The US Court of Appeals for the Federal Circuit should revisit a ruling in favour of Gilead Sciences that invalidated a cancer drug patent because the decision jeopardises research, according to St Judes Children’s Research Hospital.

The hospital filed the amicus curie jointly with the  Albert Einstein College of Medicine, and The University of Texas MD Anderson Cancer Center on November 10 in a bid to reverse the August decision.

Back in October 2017, a subsidiary of Bristol Myers Squibb, Juno Therapeutics, accused Gilead’s Kite Pharma of infringing US patent number 7,446,190—which covers “Nucleic acids encoding chimeric T cell receptors”—through the sale of immunotherapy treatment Yescarta (axicabtagene ciloleucel).

The patent is owned by Sloan Kettering Institute for Cancer Research, which licenses it exclusively to Juno. In response to the suit, Kite countered that the patent was invalid.

In April 2020, a California federal judge found that Kite had infringed and issued a final award of $1.2 billion in damages to Juno.

But this decision was later reversed by the Federal Circuit panel, which held the patent was invalid because “a claim reciting a groundbreaking biotechnology innovation (here, an intracellular domain for CARs), and further generically reciting the well-established, readily-made targeting domain of a CAR (particularly including an “scFv” binding molecule), could never satisfy the written description requirement—unless the 6 specification describes all ‘known and unknown’ embodiments of the prior-art technology element”.
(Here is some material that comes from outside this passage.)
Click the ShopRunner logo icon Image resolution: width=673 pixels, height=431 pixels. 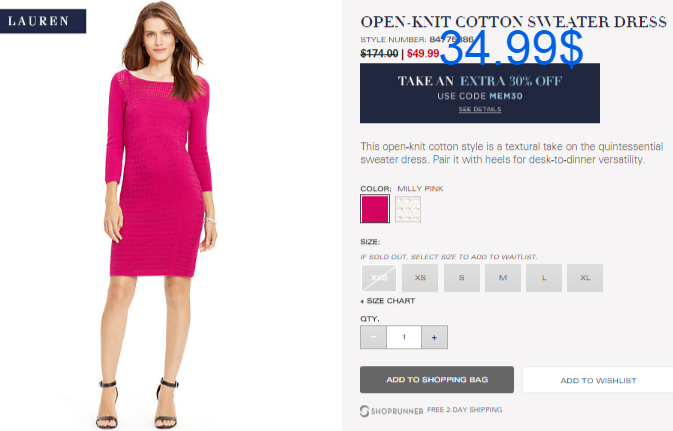click(364, 411)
‘Exemplar of patent protection’

According to St Jude and its fellow amici, the patent-in-suit should be considered valid because “it stands as an exemplar of what patent protection can provide to institutions dedicated to cutting-edge research to eradicate the real-world toll levied by cancer”.

They further argued the panel’s decision caught them “in an impossible bind for their ongoing and future innovation efforts with chimeric antigen receptors and other lifesaving biotechnologies”.

This decision, they contended, left them with no other option but to pursue exceedingly narrow, ineffective patent protection readily evaded by copycats using routine, pre-existing technology.

This position would prevent further investment towards developing treatments for patients; and would require research institutions expending their limited resources and time attempting to satisfy the panel’s super-heightened description standard by exhaustively identifying, making, and testing innumerable embodiments of old technology, said the filing.

They wrote that: “Amici are deeply concerned that the panel’s decision morphs the written description requirement into an unattainable standard—aimed (perhaps exclusively) at cutting-edge innovations in the biotechnology and pharmaceutical fields—that significantly threatens the lifesaving efforts of amici and their research collaborators.”